*** Input for this task Section Begins ***

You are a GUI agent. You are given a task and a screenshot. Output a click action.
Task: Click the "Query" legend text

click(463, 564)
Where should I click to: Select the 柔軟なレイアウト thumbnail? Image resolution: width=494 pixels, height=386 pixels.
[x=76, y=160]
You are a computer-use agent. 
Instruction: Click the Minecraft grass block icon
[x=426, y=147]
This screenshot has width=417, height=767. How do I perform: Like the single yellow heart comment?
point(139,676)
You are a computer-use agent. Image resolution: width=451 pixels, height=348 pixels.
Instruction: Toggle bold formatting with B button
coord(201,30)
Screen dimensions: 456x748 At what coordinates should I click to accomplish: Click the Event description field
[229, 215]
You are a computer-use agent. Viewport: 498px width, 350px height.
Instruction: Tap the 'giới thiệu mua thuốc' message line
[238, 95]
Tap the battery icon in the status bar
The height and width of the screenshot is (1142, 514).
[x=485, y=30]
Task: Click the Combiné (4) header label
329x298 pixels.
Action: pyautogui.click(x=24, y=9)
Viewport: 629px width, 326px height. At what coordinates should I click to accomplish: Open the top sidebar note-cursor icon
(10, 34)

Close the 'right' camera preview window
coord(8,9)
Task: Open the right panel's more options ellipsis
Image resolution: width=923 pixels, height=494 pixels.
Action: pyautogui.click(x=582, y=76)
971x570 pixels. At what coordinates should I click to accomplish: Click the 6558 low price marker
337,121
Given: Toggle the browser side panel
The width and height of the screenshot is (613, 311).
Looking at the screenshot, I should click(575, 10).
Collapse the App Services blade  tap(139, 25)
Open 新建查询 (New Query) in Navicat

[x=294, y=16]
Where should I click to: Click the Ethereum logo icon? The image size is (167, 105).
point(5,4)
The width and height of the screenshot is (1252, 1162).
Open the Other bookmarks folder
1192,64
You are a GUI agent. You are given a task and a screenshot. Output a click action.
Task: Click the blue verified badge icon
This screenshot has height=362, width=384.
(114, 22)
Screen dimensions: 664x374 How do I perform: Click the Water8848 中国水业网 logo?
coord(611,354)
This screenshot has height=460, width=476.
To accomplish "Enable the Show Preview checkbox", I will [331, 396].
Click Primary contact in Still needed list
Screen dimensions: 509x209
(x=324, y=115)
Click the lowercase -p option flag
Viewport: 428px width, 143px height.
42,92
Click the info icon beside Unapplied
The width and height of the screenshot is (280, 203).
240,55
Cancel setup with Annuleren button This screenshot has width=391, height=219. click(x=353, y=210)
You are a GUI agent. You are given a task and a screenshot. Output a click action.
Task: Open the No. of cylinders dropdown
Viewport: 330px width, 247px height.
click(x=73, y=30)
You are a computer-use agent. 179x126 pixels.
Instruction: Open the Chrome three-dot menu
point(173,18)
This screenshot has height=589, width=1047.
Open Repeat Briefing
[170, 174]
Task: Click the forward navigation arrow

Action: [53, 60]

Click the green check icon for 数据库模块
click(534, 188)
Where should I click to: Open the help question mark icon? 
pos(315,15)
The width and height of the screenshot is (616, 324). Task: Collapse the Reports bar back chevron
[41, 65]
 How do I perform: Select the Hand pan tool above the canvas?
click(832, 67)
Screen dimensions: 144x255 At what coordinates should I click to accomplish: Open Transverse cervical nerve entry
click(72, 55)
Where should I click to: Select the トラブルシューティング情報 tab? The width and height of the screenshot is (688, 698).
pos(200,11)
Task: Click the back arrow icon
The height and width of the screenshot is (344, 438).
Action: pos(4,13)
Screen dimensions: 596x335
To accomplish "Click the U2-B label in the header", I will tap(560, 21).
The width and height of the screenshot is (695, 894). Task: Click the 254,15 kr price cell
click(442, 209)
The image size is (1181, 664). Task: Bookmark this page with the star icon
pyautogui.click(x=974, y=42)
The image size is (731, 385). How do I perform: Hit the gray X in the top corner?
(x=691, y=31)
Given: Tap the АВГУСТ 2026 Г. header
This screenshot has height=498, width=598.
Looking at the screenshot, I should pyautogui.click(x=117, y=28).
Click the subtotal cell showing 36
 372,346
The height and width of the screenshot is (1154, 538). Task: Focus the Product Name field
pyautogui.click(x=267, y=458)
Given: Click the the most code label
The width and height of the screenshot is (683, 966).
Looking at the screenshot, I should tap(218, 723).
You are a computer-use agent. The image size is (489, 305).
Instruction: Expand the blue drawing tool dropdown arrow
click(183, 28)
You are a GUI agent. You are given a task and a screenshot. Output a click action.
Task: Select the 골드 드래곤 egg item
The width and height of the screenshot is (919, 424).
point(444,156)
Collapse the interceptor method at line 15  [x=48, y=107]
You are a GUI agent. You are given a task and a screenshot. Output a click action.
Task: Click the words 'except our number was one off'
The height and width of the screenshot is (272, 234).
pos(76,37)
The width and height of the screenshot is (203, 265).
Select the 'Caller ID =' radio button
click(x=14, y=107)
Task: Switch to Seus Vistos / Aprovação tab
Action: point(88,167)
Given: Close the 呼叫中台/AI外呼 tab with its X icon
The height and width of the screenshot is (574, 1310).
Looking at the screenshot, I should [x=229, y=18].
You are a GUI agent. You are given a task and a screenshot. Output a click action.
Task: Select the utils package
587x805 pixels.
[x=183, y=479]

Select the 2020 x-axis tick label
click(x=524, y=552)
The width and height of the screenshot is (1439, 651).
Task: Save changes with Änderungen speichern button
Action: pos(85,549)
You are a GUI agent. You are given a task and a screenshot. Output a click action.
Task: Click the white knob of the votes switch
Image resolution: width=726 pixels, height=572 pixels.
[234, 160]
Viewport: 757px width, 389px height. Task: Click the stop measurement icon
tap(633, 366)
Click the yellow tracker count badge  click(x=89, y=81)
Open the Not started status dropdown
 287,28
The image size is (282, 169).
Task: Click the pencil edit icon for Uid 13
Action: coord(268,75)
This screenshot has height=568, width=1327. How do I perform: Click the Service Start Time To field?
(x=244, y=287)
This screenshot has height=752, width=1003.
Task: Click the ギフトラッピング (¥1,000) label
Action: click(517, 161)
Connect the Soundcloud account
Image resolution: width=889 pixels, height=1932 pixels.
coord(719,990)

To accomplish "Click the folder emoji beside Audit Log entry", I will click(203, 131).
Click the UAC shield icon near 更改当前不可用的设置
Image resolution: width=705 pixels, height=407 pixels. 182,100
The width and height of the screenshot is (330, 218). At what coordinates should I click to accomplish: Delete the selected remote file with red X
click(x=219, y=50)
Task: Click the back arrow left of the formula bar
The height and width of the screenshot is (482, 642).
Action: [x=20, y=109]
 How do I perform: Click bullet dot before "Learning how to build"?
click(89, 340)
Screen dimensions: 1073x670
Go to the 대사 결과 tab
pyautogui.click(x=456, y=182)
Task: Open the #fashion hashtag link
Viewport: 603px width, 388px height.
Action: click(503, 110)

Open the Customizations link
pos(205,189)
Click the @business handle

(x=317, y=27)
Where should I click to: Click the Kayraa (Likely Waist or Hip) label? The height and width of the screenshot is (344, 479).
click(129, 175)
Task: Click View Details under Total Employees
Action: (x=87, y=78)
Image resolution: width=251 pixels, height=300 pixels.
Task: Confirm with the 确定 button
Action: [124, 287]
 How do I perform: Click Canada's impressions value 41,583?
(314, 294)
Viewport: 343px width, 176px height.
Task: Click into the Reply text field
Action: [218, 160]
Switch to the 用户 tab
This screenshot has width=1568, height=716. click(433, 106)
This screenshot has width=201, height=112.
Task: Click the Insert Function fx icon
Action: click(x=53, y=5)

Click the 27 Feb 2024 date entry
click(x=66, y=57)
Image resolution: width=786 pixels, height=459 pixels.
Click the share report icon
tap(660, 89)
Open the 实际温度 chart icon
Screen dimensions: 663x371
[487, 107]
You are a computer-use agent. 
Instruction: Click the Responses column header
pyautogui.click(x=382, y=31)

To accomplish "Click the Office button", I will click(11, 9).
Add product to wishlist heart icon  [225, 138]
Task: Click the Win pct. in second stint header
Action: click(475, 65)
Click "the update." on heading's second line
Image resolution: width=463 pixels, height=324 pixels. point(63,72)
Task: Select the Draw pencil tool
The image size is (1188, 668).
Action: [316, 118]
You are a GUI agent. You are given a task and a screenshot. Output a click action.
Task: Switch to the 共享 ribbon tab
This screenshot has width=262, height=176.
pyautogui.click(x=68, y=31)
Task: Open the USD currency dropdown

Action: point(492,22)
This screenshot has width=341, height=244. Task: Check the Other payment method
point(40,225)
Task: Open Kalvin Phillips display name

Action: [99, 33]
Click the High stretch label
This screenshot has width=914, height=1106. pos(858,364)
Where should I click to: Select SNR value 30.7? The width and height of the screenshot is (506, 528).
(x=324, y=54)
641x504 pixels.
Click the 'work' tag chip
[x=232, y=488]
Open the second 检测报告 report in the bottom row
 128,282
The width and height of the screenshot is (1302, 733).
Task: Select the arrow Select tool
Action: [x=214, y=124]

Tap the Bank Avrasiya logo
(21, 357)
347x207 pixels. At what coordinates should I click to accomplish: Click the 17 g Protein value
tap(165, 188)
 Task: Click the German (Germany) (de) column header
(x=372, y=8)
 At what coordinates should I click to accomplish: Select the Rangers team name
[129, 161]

*** Input for this task Section Ends ***

## [Problem to work on]
Where a line of the material above holds the string "computer", copy that line.

## [Expected answer]
You are a computer-use agent. 
You are a computer-use agent. Image resolution: width=451 pixels, height=348 pixels.
You are a computer-use agent. Viewport: 498px width, 350px height.
You are a computer-use agent. 179x126 pixels.
You are a computer-use agent. The image size is (489, 305).
You are a computer-use agent. 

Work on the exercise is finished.